# Finetuning Emot
Emot is a Emotion Recognition dataset with 5 possible labels: `sadness`, `anger`, `love`, `fear`, `happy`

In [1]:
import os, sys
# sys.path.append('../')
# os.chdir('../')

import random
import numpy as np
import pandas as pd
import torch
from torch import optim
import torch.nn.functional as F
from tqdm import tqdm

from transformers import BertForSequenceClassification, BertConfig, BertTokenizer
from nltk.tokenize import TweetTokenizer

# from utils.forward_fn import forward_sequence_classification
# from utils.metrics import document_sentiment_metrics_fn
# from utils.data_utils import DocumentSentimentDataset, DocumentSentimentDataLoader
from utils.utils_forward_fn import forward_sequence_classification
from utils.utils_init_dataset import set_seed, load_dataset_loader
from utils.utils_semantic_use import USE
from utils.utils_data_utils import DocumentSentimentDataset, DocumentSentimentDataLoader, EmotionDetectionDataset, EmotionDetectionDataLoader
from utils.utils_metrics import document_sentiment_metrics_fn
from utils.utils_init_model import text_logit, fine_tuning_model, eval_model, init_model, logit_prob, load_word_index
from utils.get_args import get_args

In [2]:
###
# common functions
###
def set_seed(seed):
    random.seed(seed)
    np.random.seed(seed)
    torch.manual_seed(seed)
    torch.cuda.manual_seed(seed)
    
def count_param(module, trainable=False):
    if trainable:
        return sum(p.numel() for p in module.parameters() if p.requires_grad)
    else:
        return sum(p.numel() for p in module.parameters())
    
def get_lr(optimizer):
    for param_group in optimizer.param_groups:
        return param_group['lr']

def metrics_to_string(metric_dict):
    string_list = []
    for key, value in metric_dict.items():
        string_list.append('{}:{:.2f}'.format(key, value))
    return ' '.join(string_list)

In [3]:
# Set random seed
set_seed(26092020)

# Load Model

In [4]:
# Load Tokenizer and Config
tokenizer = BertTokenizer.from_pretrained('indobenchmark/indobert-base-p1')
config = BertConfig.from_pretrained('indobenchmark/indobert-base-p1')
config.num_labels = EmotionDetectionDataset.NUM_LABELS

# Instantiate model
model = BertForSequenceClassification.from_pretrained('indobenchmark/indobert-base-p1', config=config)
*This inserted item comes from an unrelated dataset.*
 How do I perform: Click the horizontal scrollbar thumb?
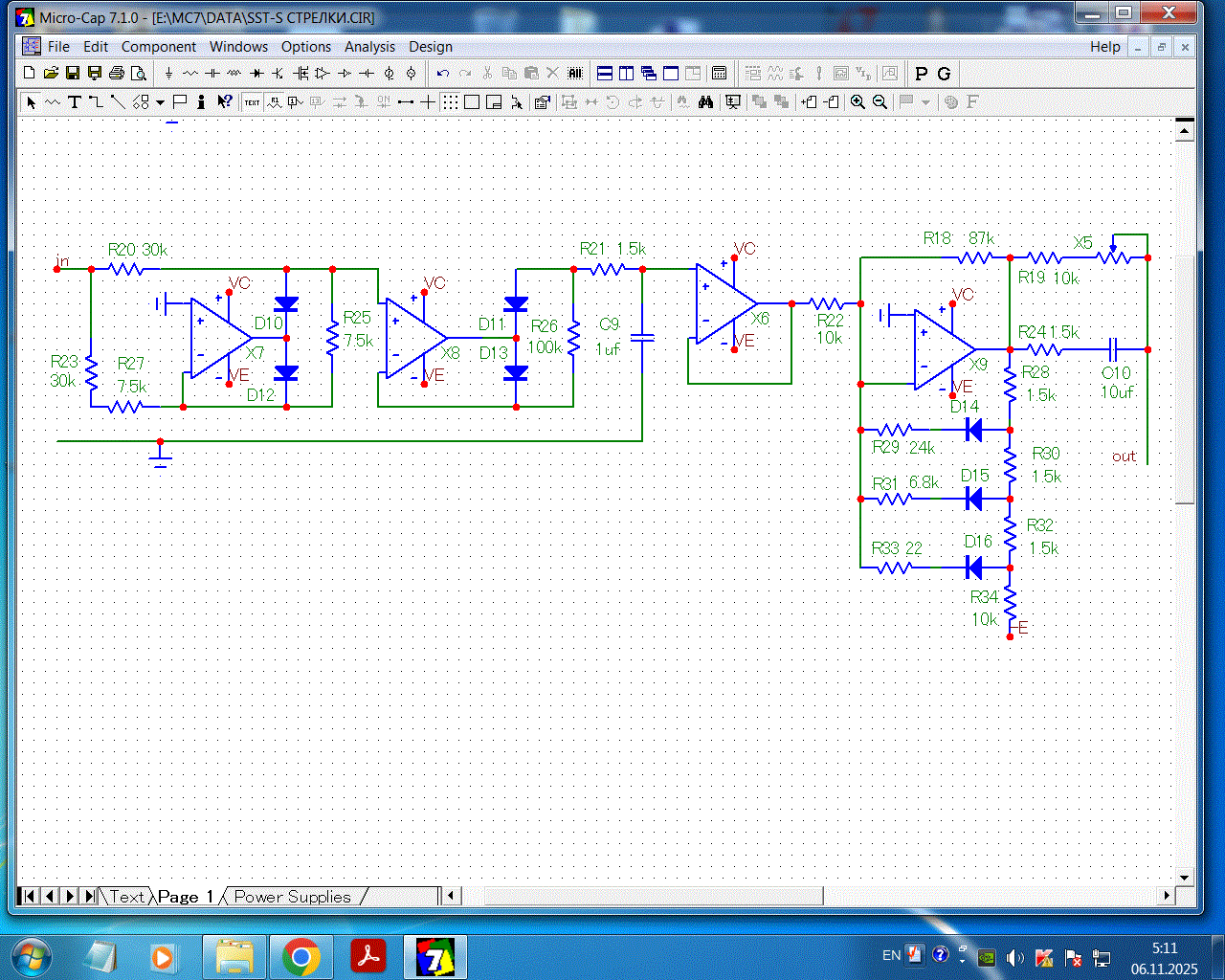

Some weights of BertForSequenceClassification were not initialized from the model checkpoint at indobenchmark/indobert-base-p1 and are newly initialized: ['classifier.weight', 'classifier.bias']
You should probably TRAIN this model on a down-stream task to be able to use it for predictions and inference.


In [5]:
# model

In [6]:
count_param(model)

124445189

# Prepare Dataset

In [7]:
train_dataset_path = './dataset/emot-emotion-twitter/train_preprocess.csv'
valid_dataset_path = './dataset/emot-emotion-twitter/valid_preprocess.csv'
test_dataset_path = './dataset/emot-emotion-twitter/test_preprocess_masked_label.csv'

In [8]:
train_dataset = EmotionDetectionDataset(train_dataset_path, tokenizer, lowercase=True)
valid_dataset = EmotionDetectionDataset(valid_dataset_path, tokenizer, lowercase=True)
test_dataset = EmotionDetectionDataset(test_dataset_path, tokenizer, lowercase=True)
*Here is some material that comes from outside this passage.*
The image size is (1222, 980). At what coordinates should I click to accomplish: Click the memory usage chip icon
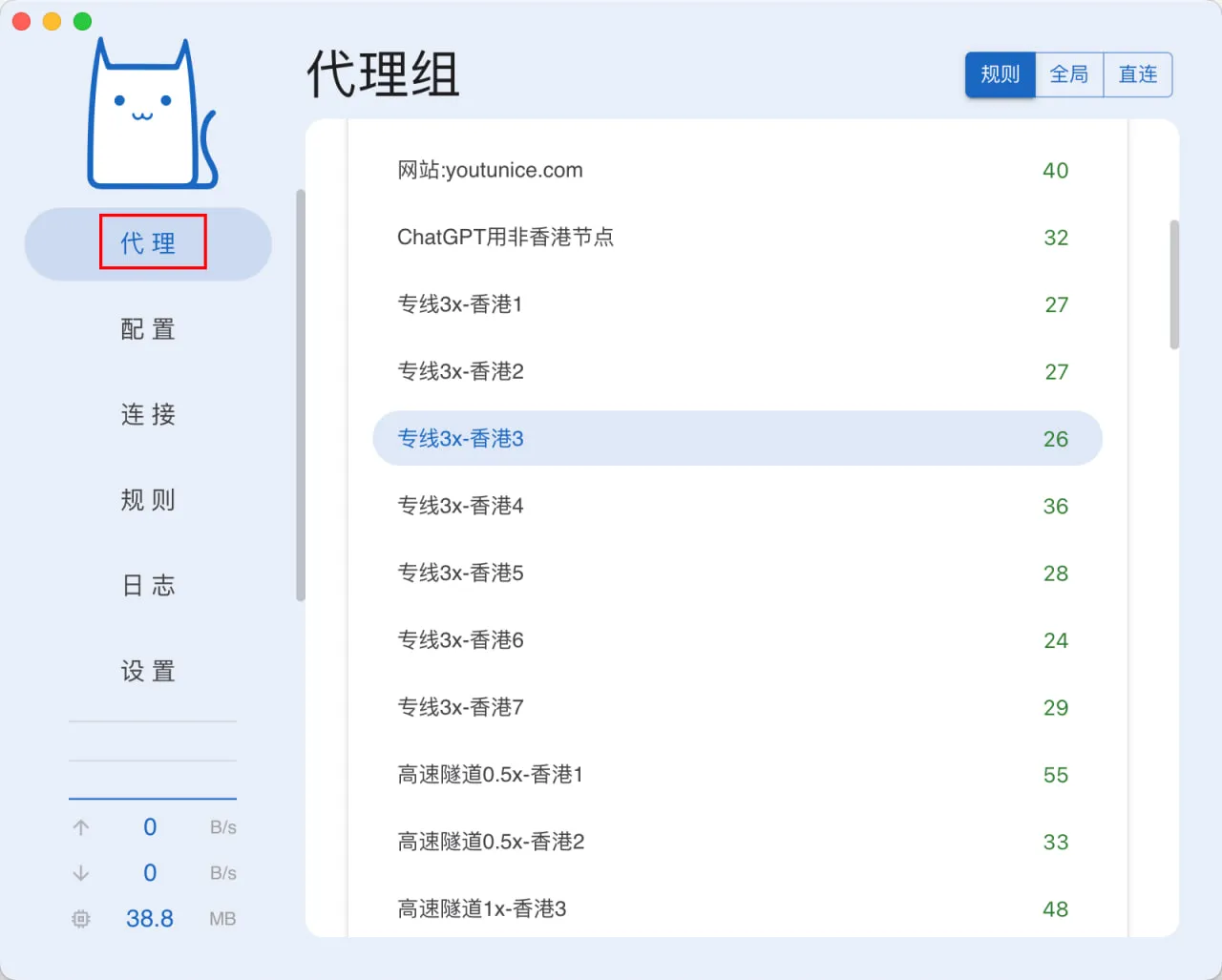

train_loader = EmotionDetectionDataLoader(dataset=train_dataset, max_seq_len=512, batch_size=32, num_workers=16, shuffle=True)  
valid_loader = EmotionDetectionDataLoader(dataset=valid_dataset, max_seq_len=512, batch_size=32, num_workers=16, shuffle=False)  
test_loader = EmotionDetectionDataLoader(dataset=test_dataset, max_seq_len=512, batch_size=32, num_workers=16, shuffle=False)

In [9]:
w2i, i2w = EmotionDetectionDataset.LABEL2INDEX, EmotionDetectionDataset.INDEX2LABEL
print(w2i)
print(i2w)

{'sadness': 0, 'anger': 1, 'love': 2, 'fear': 3, 'happy': 4}
{0: 'sadness', 1: 'anger', 2: 'love', 3: 'fear', 4: 'happy'}


# Test model on sample sentences

In [10]:
text = 'Bahagia hatiku melihat pernikahan putri sulungku yang cantik jelita'
subwords = tokenizer.encode(text)
subwords = torch.LongTensor(subwords).view(1, -1).to(model.device)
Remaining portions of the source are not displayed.